Гейл обладала каким-то шестым чувством относительно меня и моего здоровья, и предвестники несчастья ей были видны наперед. В этом она была не одинока. Примерно в то же время я получил похожее письмо и от Грейс: «ОСТАНОВИСЬ! Ты ведешь себя, как идиот. Тебе нужно расслабиться и отдохнуть. У тебя есть долг перед мамой, вспомни, как она заботилась о тебе, когда ты болел. И было бы просто несправедливо снова заставить ее страдать. У тебя сейчас отличный повод уйти от всей этой политической суеты. Для таких игр у тебя уже кишка тонка (да, прости дочери эти слова!)».
Похоже, я действительно двигался куда-то не в ту сторону.
На само двадцатипятилетие нашей свадьбы мы отправились в Иорданию, и поездка прошла прекрасно. Однако даже там я диктовал в штаб-квартиру текстовки для предвыборных передач, стараясь не подавать виду, когда Гейл оказывалась рядом.
Когда мы вернулись домой, я попробовал устроиться так, чтобы достаточно эффективно заниматься политикой, не нанося в то же время ущерба здоровью. Это было трудно, поскольку политика меня увлекала. Я был полон решимости не дать в обиду лейбористскую партию, но на поверку был уже слишком усталым, и мой вклад в партийное дело все больше становился символическим.
Где-то в разгар предвыборной кампании я полетел в Штаты, чтобы выступить там с речью, и попал в западню из-за облака вулканической пыли, перекрывшей на несколько дней авиационные полеты почти по всему миру. Застрять на другом берегу Атлантики – это было обидно, даже унизительно. Зато эта ситуация заставила меня немного отдохнуть и пересмотреть свои взгляды. Я увидел в этом знак, что пришло время меняться. Правда, потом оказалось, что для меня было уже слишком поздно.

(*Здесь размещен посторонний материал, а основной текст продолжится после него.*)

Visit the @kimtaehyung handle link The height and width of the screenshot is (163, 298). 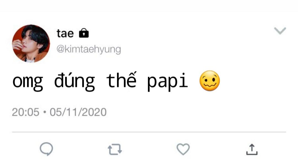tap(89, 49)

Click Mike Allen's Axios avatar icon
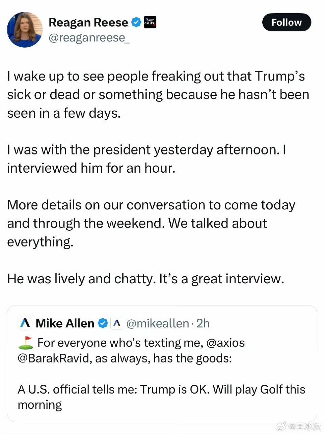coord(25,323)
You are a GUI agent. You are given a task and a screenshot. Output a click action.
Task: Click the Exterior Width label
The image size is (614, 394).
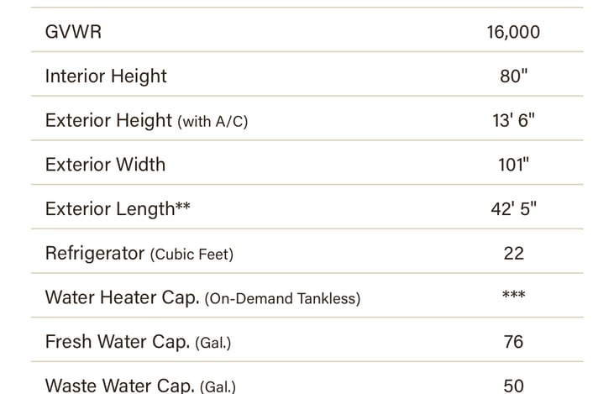coord(105,165)
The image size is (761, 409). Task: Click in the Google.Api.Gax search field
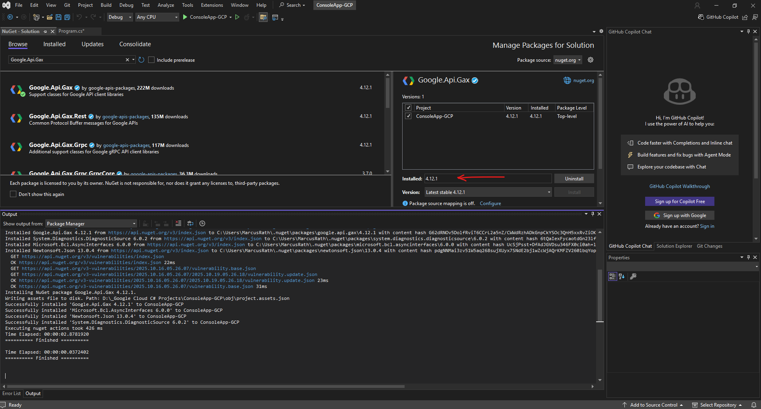point(66,60)
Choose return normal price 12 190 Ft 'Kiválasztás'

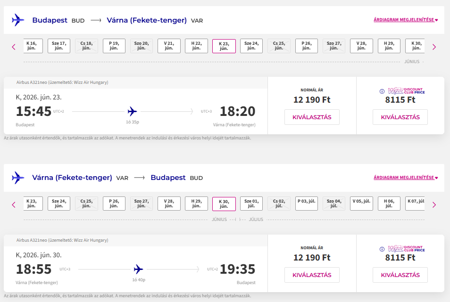point(312,275)
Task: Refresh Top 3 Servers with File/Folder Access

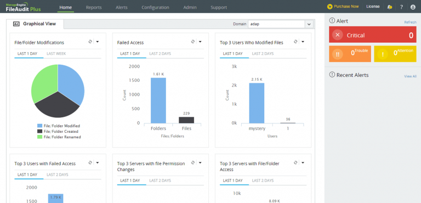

В конце концов я вернулся домой. Наступил день выборов, и они прошли своим порядком. После кампании я заметил потерю веса и почувствовал, что процесс принятия пищи сильно осложнился. Я позвонил Казу Мохлински, онкологу из Марсдена, который специализируется на гастроэнтерологии, – еще недавно он оказал мне неоценимую помощь. Он сразу же направил меня на анализы.
И вот снова томография. На томограмме все было чисто, и я несколько расслабился. Но когда попал на прием к Дэвиду Каннингему, тот выглядел не очень-то уверенно. Он сказал, что по всему томограмма совершенно нормальная и радиолог подписал ее расшифровку, подтвердив, что она не указывает на наличие метастазов, но на его лице было написано сомнение. Некоторое время он сидел перед компьютером, глядя на поделенный пополам экран: на одной половине – мой пищевод по июньской томограмме, на другой – новый скан. Переводя глаза с одного скана на другой, он сказал, что на картинках нет никаких следов опухолей, но тем не менее стоило бы сделать кое-какие дополнительные анализы.